What’s your name and where are you from?
My friends call me MERS. I originally come from a very small town in Washington state but I currently live in Los Angeles California.
How did you first find graffiti and who were your early influences?
The first real graffiti I saw was in Seattle because that was the closest city to where I grew up. I remember seeing productions from the DVS crew and AOD. Also seeing freight trains by the AA crew in Canada. That really opened my eyes to what could be done with a spraycan. The first real writer who actually took time to school me about graff as far as basic technique and a few trade secrets was TRED from BTM. I really have to give him credit because before I met him I was basically just flying blind.
Have you studied art?
I have never had any formal art training. I guess you would say I was self taught. I’ve always loved to draw and create for as long as I can remember.
Has graffiti taken you anywhere new geographically? Where have you traveled to paint and do you have any favorite spots?
I have been lucky enough traveled for my art. I have been all over the lower fourth eight states and parts of Canada. I’ve also painted a few spots overseas. I wouldn’t say I have a favorite place, more as I find inspiration in seeing new places.
Does music play a role in your art? What are you rockin in your headphones these days?
I think music definitely plays a role in my creative process. I really enjoy rockabilly and hillbilly rock and roll. I love that vintage rebel sound, That’s basically all I listen to. The stray cats are one of my favorite groups of all time. I also like The Quakes, and The Delta Bombers. If there is an upright bass and a guitar in the band I’m probably into it.
How important is legibility of letters when it comes to Graffiti?
I think legibility is important if you are bombing doing rooftops and freeway shots. People have to be able to read it as they are zooming by. If not I think it kind of defeats the purpose. But I will say when it comes to pieces and wildstyle burners there is definitely more room for abstraction. There are only twenty six letters in the Alphabet and a million and some odd writers. Everyone is trying to put their own unique spin on the same letters your bound to get some interpretive letter forms. I’ll admit my letters aren’t always easy to make out.
When did you know you wanted to be a Graffiti Artist?
I saw my first graffiti magazine when I was in seventh grade and it blew my mind. It was the very first time I had seen a piece and I was immediately hooked. I traded my skateboard for that mag and attempted my first mural that same day. That was almost thirty years ago and I have never stopped painting since.
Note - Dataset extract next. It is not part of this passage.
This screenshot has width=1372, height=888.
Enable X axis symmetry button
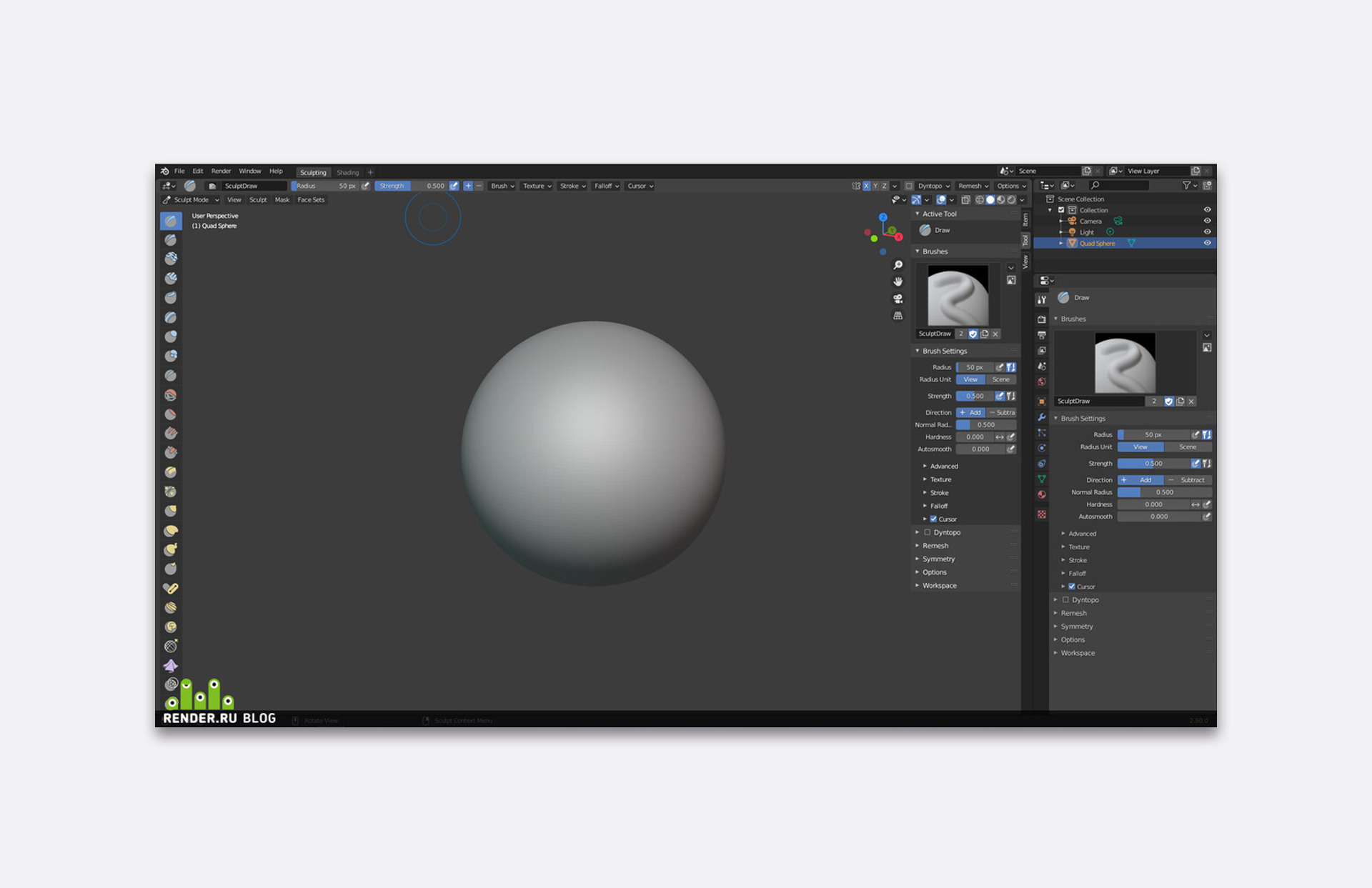coord(867,186)
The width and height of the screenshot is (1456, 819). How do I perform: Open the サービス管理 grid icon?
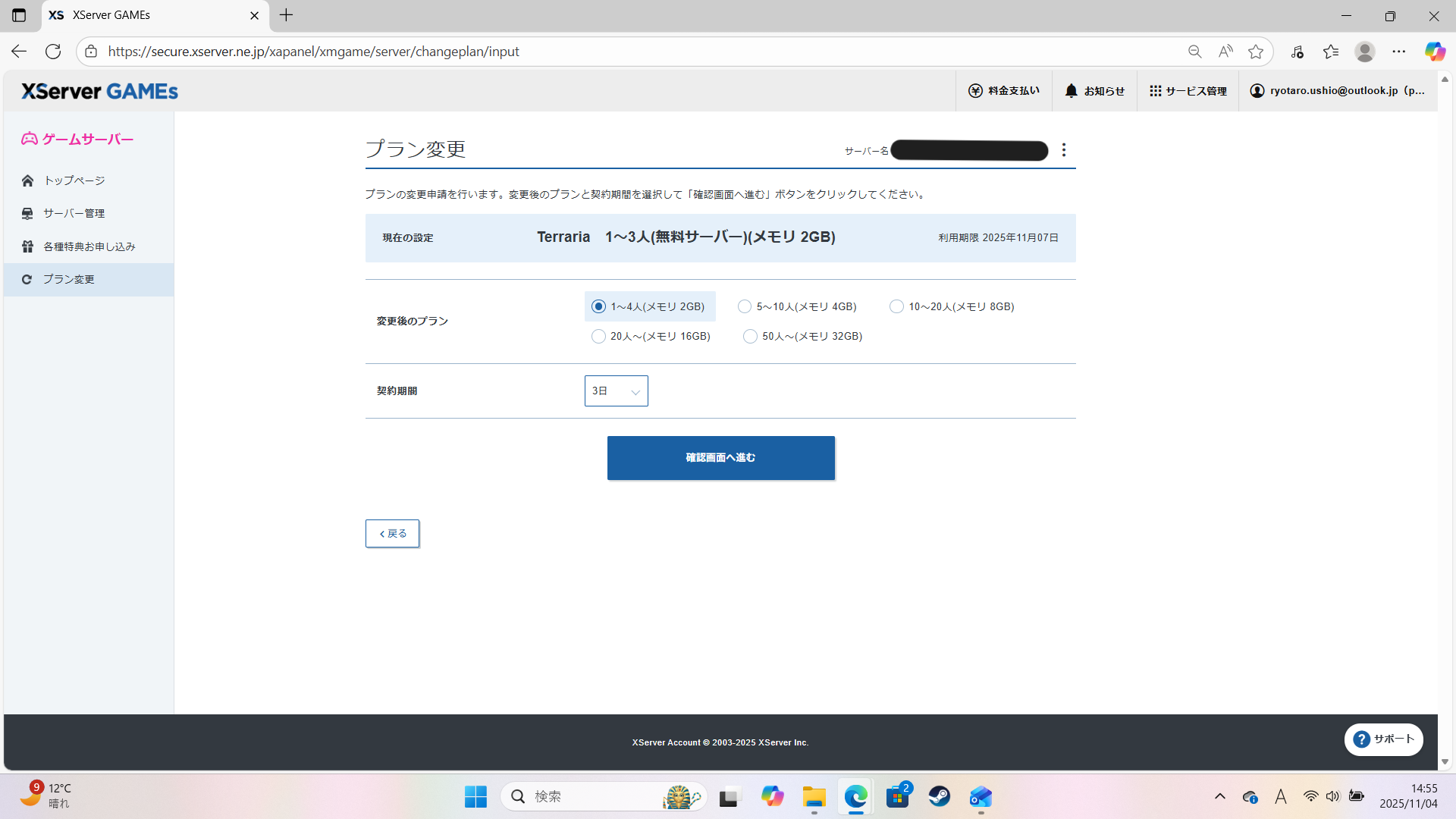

Are you a part of any art collectives or crews?
I am a member of two crews. CBS (California Bomb Squad) and LORDS crew(Legends Of Rare Design) I joined CBS in 1998 after being on probation to join for almost a year. I joined the Lords crew in 2009 after attending a painting event in Fresno and meeting several other members.
What do you think you are best known for and how would you describe your style?
I think I am most known for my three dimensional letter forms and possibly my concept murals on freight trains. I would probably describe my style as non traditional I don’t think my pieces fall into the category of established norms of graffiti. Most of my paintings don’t have an outline or a drop shadow. I don’t paint fills in my letters. I try to use an outside the box approach that is very much intentional. I like to be different.
Are you interested in any form of art besides graffiti and street art?
Besides graffiti I’m also very interested in sculpture. I like working with things in the physical space. I’ve worked primarily in construction my whole life so that has exposed me to a lot of different products and materials that I have integrated into art.
I like foam carving and working with resin. I’ve done several light box dioramas. I also like working with found objects and rusted metal.
What’s your favorite brand of spray paint, and what makes it good for you?
My favorite paint to use is Montana 94. I really like it’s pressure and spray consistency.
What are your favorite colors or are there colors you find yourself using often?
I wouldn’t say I have a favorite color or colors to use. I like them all. I will say that the introduction of transparent colors has been a game changer. I use a lot of transparent black it’s a must for all the shading that I do. I guess that’s my favorite. I can remember back in the day when Krylon and Rusto were really the only game in town. We had a pretty limited color pallet to work with. You could look at anyone’s piece and name all the colors they used.
What kind of Nozzles do you tend to use on your spray cans?
The nozzles I use the most are fine line tips. I like to do a lot of intricate detail work.
I’m also a big fan of the stencil tip. I still make my own. I use one on almost every mural I paint even my freights.
What about markers, do you have a favorite?
I’ve always liked the deco style paint markers. I’ve been using the refillable Montana markers a lot lately. I still get a nostalgic rush from the sound when you shake them up. You can’t hold one in your hand and not want to write on something.
Do you have any fun chase stories you can share?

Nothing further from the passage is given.